僕の施設の3事業所(特養、デイ、居宅)も11月に調査が行われることになった。

別に調査だからといって、何も飾る必要もないし、ましてや「恐れる」必要はない。

むしろ調査員が「評価せず調査する」という基本姿勢が出来ているか、制度に対する理解は出来ているか、その知識は正しいか、冷ややかに「評価してやろう」と考えている。

そもそも調査に入る人間が、調査を受ける人間より、知識に欠けているのは「お笑い」の対象にしかならない。

僕の施設や事業所に調査に入る調査員は、かなり覚悟をもって来ていただかねばならないだろう。

ところで、報告書の調査内容を見てみると、あらためて前回のブログで指摘したようなお粗末な内容の調査であることが実感される。

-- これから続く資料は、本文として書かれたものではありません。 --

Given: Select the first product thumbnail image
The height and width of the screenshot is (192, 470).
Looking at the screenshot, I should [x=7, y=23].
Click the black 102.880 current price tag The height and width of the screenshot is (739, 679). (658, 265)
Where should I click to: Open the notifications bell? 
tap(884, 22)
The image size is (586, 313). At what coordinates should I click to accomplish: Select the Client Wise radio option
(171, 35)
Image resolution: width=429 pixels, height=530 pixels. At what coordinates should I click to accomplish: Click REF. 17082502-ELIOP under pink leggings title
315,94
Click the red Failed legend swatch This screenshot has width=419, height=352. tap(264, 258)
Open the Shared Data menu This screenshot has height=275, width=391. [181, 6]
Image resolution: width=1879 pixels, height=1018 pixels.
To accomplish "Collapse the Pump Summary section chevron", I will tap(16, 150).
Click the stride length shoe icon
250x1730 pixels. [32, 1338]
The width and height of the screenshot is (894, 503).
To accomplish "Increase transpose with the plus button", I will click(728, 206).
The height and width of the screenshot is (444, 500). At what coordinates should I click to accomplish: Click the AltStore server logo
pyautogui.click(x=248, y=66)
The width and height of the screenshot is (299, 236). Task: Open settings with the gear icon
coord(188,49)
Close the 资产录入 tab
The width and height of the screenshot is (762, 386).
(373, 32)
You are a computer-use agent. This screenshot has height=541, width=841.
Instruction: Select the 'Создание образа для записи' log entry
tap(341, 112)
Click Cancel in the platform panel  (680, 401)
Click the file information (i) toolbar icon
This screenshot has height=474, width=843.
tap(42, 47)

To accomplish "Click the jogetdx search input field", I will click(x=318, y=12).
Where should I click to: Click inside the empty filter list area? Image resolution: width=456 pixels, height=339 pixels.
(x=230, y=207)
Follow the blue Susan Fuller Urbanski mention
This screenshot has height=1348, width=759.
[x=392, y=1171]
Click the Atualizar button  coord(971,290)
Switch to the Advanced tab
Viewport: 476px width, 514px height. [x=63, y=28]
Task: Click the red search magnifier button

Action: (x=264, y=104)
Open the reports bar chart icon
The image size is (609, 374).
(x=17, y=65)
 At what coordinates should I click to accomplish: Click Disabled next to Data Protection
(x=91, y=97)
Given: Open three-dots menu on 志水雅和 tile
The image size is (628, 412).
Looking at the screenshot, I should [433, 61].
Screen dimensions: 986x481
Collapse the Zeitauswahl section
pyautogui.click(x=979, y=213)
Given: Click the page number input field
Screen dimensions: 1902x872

この調査内容を決めた人々は何を考えてこんなものを調査項目に入れたんだろうというものがある。

その際たるものが次の調査内容だ。

特養の大項目「介護サービスの内容に関する事項」→中項目「利用者本位の介護サービスの質の確保の為に講じている措置」→小項目「介護福祉施設サービスの質の確保のための取り組みの状況」の中の、(確認事項)Π疥爐蓮∨萋、起床時及び就寝時に着替える支援を行っているか。→(確認のための材料)介護サービス実施記録に、毎日、起床時及び就寝時に着替えの支援を行っている記録がある。

これである。

馬鹿ではないか。毎日、当たり前の着替えの支援を業務日誌に全員分その記録を書かないと質の悪い施設とでも言うのか。こんな「当たり前で当然」の介護を毎日、全員分日誌に記録させようとする人間は自分がどんな劣悪なサービス環境の職場にいたんだろうと疑いたくなる。

おそらく、そこでは着替えが「当たり前」の行為ではなく、記録しないと実施が確認できないような施設だったのだろう。

これは毎回、食事しているか確認する為、全員の食事摂取の記録を義務付けるのと変わらないはそうである。

食事など、当たり前の支援は、「出来ていない」場合のみ、その理由と状況を書けば済むものである。まったくナンセンスな調査項目である。こんなことまで全員各業務日誌はA4サイズで1日何枚必要なのか?

ここは堂々と、そんな当たり前のことまで業務日誌に記録していないと報告している。

調査員にも知らん振りして突っ込みを入れようかな・・。

僕の施設では、実地指導のネット掲示板での実況中継が恒例となっているが、今度の外部調査も実況しようかな。